2. Elevated Ratings Fuel Options Activity and Bullish Strategies
Strong holiday viewership—driven by NFL games and the final season of Stranger Things—has sent implied volatility for Netflix’s near-term options to multiyear highs. On Schwab Network’s Options Corner, veteran trader Rick Ducat illustrated a bullish call-spread trade: buying a one-month call roughly 10% out of the money while selling a higher strike about 15% out, resulting in a net debit near $2.50 per spread. This structure balances upside participation with defined risk, reflecting a growing consensus that Netflix’s live-event and event-driven content will continue to reprice investor expectations over the coming weeks.

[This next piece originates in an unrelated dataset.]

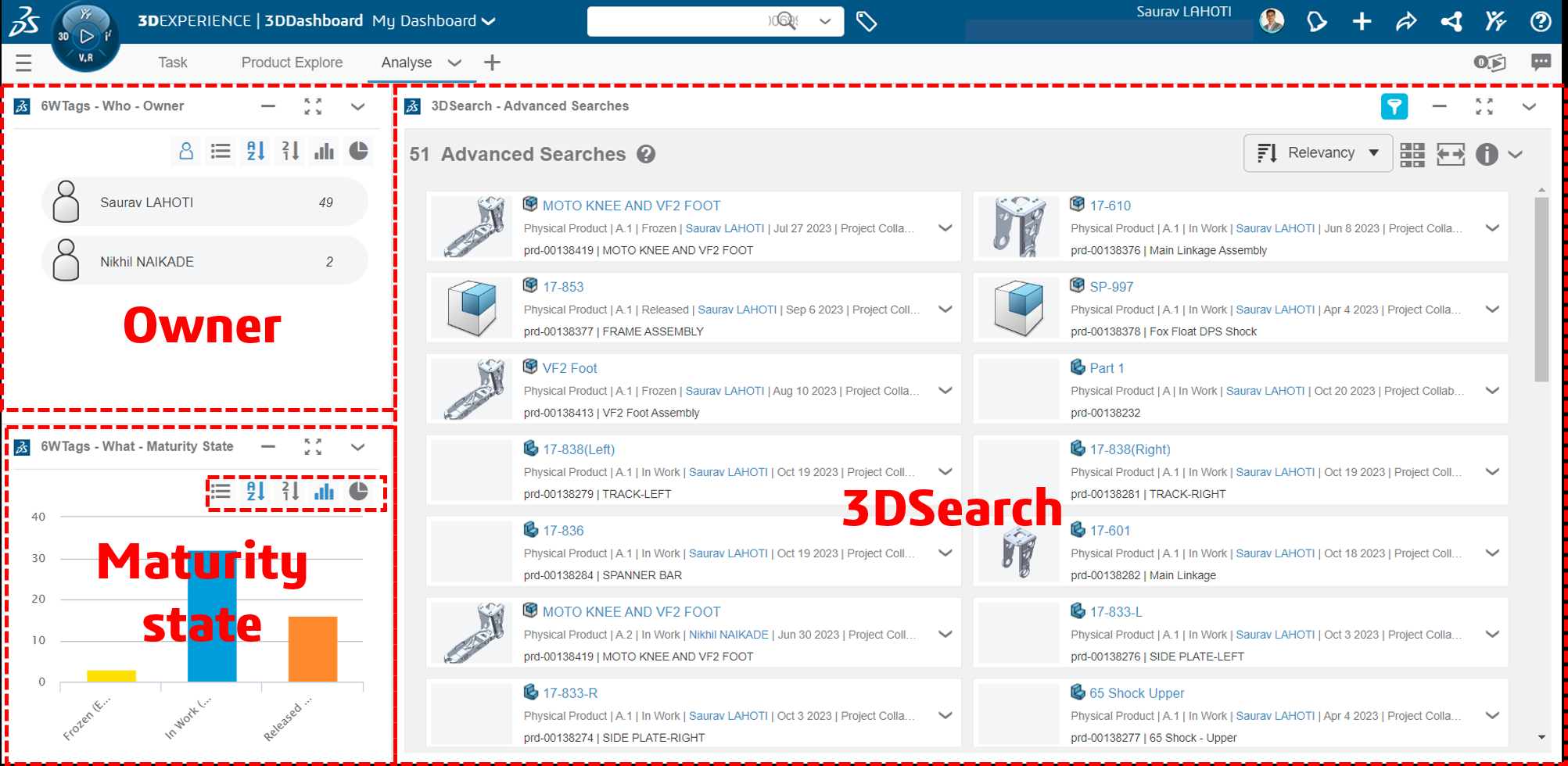Open the Share icon in top bar

coord(1406,21)
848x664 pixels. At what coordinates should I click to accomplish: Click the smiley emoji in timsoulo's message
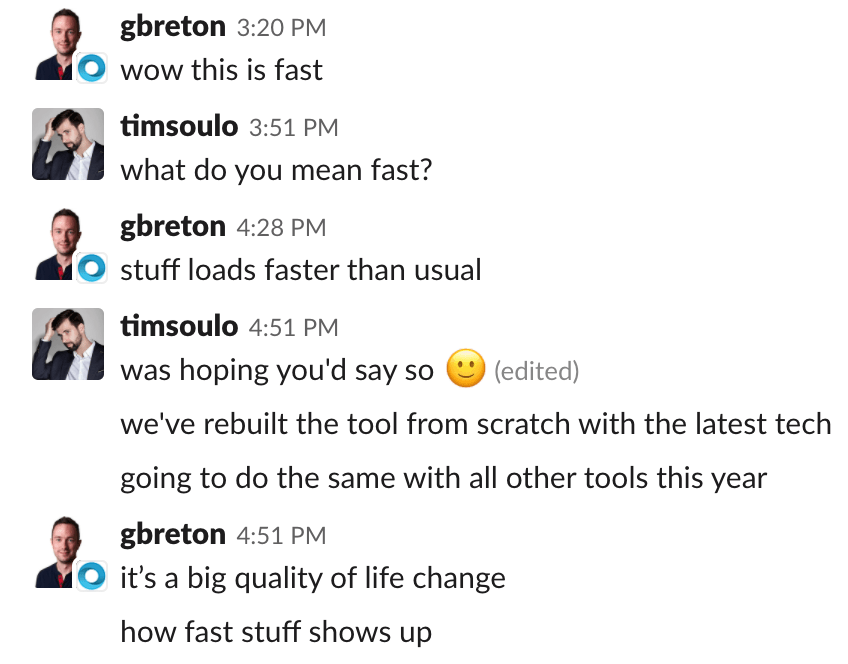click(x=465, y=369)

3. Long-Term Growth Drivers Support Multi-Year Revenue and Earnings Upside
Netflix closed 2025 with over 301 million paid subscribers and revenue growth north of 12%, buoyed by the final season of Stranger Things, blockbuster films and expanding international hits from Korea, Latin America and beyond. The company projects ad-supported tiers will double revenue year-over-year from a modest base, while gaming initiatives tied to franchises like Squid Game and Monument Valley add new monetization channels. Analysts forecast annual revenue growth of 12% in 2026 easing to 9% by 2029, and net margins expanding from 21% to 25% over the same period. These assumptions underpin consensus models showing 30–60% upside potential over the next five years, assuming Netflix maintains its leadership in on-demand streaming and live events.